[pslam]

Marc Stevens quotes $500K, which is very much still a threat (even an order of magnitude more would be). Plenty of organizations would be willing to spend that much pocket change on a single attack.

The game-changer is it's chosen-prefix. A vendor can produce a pair of entirely different binaries with the same hash, but most importantly, they look and behave sane except for the last few blocks of the file. This is easily hidden, especially if the binary is encrypted.

It's not a stretch of the imagination to see how, for example, an IP camera vendor could do exactly this. Yes, it requires a nefarious/complicit vendor, or an insider who can pull this off undetected (not everyone has a fully automated build/release pipeline).

So it changes the threat model. SHAtter was waived by many because the threat model didn't convincingly apply to them. Example: git. That analysis needs to be repeated.

(All this assuming the attack described in the paper is correct and practical in real world implementation)

[avar]

> SHAtter was waived by many because the threat model didn't convincingly apply to them. Example: git.

Git quickly switched to the sha1collisiondetection library[1] by default after the SHAttered attack was published. It's a SHA-1 library written by the authors of the paper which the attack.

Edit: Marc Stevens saying that existing library will mitigate this new attack: https://twitter.com/realhashbreaker/status/11284190295369236...

1. https://github.com/cr-marcstevens/sha1collisiondetection

[AnaniasAnanas]

That still does not solve the issue with OpenPGP signatures though, does it?

[avar]

It does, because a tag pointing to the malicious content wouldn't hash with sha1collisiondetection's modified SHA-1, just like you can't add the SHAttered PDFs to git.

[bin0]

Git isn't really designed for cryptographic security, is it? I have heard that Linus wants it mostly secure so people can verify the integrity of linux source code, but it's not its core competency, so to speak. Though I suppose a project the size of the linux kernel could be a serious target for a collision attack.

Regardless, it's switching to SHA-256: https://stackoverflow.com/questions/28159071/why-doesnt-git-...

[gnomewascool]

Git signatures are designed for cryptographic security, and they (currently) rely on the SHA-1 hashes.

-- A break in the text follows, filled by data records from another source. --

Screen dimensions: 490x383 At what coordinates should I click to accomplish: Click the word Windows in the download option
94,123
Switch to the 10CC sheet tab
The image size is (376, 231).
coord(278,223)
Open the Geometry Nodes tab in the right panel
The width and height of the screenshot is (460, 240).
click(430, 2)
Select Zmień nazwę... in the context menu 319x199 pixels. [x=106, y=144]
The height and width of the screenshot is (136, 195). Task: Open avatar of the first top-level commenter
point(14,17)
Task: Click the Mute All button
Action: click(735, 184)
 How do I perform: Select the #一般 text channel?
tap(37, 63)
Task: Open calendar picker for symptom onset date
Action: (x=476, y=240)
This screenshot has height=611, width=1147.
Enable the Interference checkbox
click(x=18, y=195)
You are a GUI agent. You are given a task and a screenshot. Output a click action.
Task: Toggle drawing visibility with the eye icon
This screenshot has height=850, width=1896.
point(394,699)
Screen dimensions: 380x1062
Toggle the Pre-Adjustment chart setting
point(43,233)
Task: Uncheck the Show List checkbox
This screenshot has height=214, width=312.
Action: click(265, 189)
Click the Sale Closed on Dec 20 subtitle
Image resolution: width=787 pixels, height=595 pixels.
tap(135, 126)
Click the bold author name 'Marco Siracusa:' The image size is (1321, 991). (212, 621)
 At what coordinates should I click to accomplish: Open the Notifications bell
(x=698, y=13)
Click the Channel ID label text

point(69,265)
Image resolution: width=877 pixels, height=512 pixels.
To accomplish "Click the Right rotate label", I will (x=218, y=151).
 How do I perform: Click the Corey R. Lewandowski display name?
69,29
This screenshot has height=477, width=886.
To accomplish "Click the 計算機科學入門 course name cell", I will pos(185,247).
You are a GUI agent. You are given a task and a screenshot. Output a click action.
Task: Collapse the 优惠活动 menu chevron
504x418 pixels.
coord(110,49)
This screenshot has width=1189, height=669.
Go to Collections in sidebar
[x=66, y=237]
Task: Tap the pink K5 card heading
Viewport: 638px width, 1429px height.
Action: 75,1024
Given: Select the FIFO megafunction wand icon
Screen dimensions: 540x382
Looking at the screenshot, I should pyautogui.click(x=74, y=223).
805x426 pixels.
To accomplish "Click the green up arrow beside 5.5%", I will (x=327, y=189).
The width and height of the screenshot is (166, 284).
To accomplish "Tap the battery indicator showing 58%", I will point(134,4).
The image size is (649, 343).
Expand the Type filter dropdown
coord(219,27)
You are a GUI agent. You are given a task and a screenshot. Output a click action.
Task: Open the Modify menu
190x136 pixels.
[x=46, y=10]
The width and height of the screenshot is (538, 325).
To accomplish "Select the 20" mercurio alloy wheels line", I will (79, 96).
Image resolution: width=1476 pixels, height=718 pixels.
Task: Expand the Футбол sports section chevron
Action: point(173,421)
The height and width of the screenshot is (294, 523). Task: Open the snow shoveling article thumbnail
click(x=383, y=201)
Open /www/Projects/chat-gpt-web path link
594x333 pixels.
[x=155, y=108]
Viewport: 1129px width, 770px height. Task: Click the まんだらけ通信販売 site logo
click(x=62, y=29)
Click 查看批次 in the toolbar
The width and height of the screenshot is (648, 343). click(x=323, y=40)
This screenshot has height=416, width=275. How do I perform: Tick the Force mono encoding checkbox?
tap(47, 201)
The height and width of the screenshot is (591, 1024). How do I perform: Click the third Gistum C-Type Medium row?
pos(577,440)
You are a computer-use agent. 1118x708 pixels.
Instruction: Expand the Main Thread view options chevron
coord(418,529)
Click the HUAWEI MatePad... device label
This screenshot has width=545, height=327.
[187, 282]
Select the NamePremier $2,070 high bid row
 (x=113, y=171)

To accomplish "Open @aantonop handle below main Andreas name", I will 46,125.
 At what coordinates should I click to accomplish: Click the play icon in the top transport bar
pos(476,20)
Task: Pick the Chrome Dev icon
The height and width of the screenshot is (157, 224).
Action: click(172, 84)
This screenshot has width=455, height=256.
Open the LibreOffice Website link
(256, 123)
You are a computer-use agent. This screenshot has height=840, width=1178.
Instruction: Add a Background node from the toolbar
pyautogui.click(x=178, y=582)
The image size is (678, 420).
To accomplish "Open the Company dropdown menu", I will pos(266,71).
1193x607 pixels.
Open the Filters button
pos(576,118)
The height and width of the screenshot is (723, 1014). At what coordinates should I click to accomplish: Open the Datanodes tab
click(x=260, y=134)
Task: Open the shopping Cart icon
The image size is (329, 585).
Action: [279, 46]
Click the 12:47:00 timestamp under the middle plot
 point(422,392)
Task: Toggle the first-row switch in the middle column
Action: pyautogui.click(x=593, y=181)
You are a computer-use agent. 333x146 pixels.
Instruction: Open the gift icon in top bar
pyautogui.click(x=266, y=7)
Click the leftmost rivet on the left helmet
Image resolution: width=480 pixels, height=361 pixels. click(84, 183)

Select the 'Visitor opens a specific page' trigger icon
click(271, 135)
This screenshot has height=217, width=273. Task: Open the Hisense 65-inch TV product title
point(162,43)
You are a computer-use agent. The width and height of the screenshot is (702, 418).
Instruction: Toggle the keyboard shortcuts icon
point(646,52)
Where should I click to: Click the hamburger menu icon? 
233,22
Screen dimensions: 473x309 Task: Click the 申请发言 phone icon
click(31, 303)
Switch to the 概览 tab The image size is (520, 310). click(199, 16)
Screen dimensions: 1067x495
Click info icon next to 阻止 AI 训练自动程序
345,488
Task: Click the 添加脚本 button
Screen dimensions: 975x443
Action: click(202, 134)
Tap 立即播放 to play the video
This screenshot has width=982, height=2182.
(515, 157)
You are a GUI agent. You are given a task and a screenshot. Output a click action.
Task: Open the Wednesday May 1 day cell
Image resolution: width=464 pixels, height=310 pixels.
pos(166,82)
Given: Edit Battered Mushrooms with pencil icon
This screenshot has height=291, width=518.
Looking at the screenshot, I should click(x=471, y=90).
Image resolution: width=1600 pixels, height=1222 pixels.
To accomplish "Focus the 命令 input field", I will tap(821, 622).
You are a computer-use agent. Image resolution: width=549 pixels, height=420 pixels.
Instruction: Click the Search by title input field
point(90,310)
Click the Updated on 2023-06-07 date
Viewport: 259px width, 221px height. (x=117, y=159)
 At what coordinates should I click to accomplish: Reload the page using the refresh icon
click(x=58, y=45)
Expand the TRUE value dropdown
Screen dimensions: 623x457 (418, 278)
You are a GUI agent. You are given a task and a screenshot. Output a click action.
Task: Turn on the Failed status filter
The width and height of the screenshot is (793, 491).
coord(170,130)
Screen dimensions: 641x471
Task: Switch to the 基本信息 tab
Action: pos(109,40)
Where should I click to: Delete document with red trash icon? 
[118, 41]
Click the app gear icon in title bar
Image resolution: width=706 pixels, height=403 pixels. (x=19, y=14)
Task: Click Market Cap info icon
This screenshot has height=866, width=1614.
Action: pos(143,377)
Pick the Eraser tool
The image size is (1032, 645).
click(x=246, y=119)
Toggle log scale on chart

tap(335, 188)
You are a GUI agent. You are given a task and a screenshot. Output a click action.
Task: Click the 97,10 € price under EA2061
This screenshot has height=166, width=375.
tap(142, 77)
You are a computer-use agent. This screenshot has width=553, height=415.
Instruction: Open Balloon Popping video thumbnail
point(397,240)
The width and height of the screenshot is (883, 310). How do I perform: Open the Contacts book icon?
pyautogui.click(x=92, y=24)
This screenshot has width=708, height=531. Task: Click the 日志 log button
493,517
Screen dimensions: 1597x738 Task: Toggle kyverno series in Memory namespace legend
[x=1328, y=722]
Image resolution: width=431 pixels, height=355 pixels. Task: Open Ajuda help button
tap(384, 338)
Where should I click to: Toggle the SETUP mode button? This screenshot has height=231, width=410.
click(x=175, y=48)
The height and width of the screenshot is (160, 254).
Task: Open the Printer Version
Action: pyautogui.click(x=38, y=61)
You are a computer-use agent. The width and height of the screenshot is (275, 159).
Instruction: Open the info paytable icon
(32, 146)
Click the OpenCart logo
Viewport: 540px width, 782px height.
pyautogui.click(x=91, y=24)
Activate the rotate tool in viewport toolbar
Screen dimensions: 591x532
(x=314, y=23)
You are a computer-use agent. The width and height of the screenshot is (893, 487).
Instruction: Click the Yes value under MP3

When you're signing a commit (or a tag) you're just signing the commit (or tag) message which includes the SHA-1 hash of the relevant "root" tree object (or commit object). The tree object, in turn is (in effect) a list of SHA-1 hashes of the files directly in the directory, along with their file sizes and permissions, plus the hashes of the tree objects corresponding to any subdirectories.

Consequently, if you replaced a file with another having the same SHA-1 hash (and the same file size — a considerable complication), all the hashes would remain the same and the signature would still be valid.

Obviously, once git transitions to SHA-256, the problem will disappear.

[pslam]

An easy example with git would be to create a pair of read-only repositories: one public-facing which is cloned by the general public, and one with (potentially entirely) different contents which can be selectively pulled depending on the client.

There's a complication with the few appended trailing blocks being invalid data, but the format might allow it, and git doesn't verify its integrity recursively.

[avar]

> git doesn't verify its integrity recursively

Yes it does. On clone the entire history is recursively hashed, and incrementally on fetch.

There isn't even any place in the protocol to transfer pre-hashed content, it must be hashed to make it addressable.

[hannob]

> Git isn't really designed for cryptographic security, is it?

Well, the git documentation says it is: https://git-scm.com/book/en/v2/Git-Tools-Signing-Your-Work

It is certainly not helpful that Linus at the same time says conflicting things publicly. It would be nice to have some clearly documented expected security properties of the git structure.

This confusion is all a bit unfortunate. While the attack scenarios are obscure, with a secure hash function Git would have some really nice properties to use it in other areas, it would effectively be a secure append-only log. (Some people call this something with the B word which I'll avoid, but that's effectively what it is.)

[jwilk]

FWIW, this isn't official Git documentation, just a book about Git.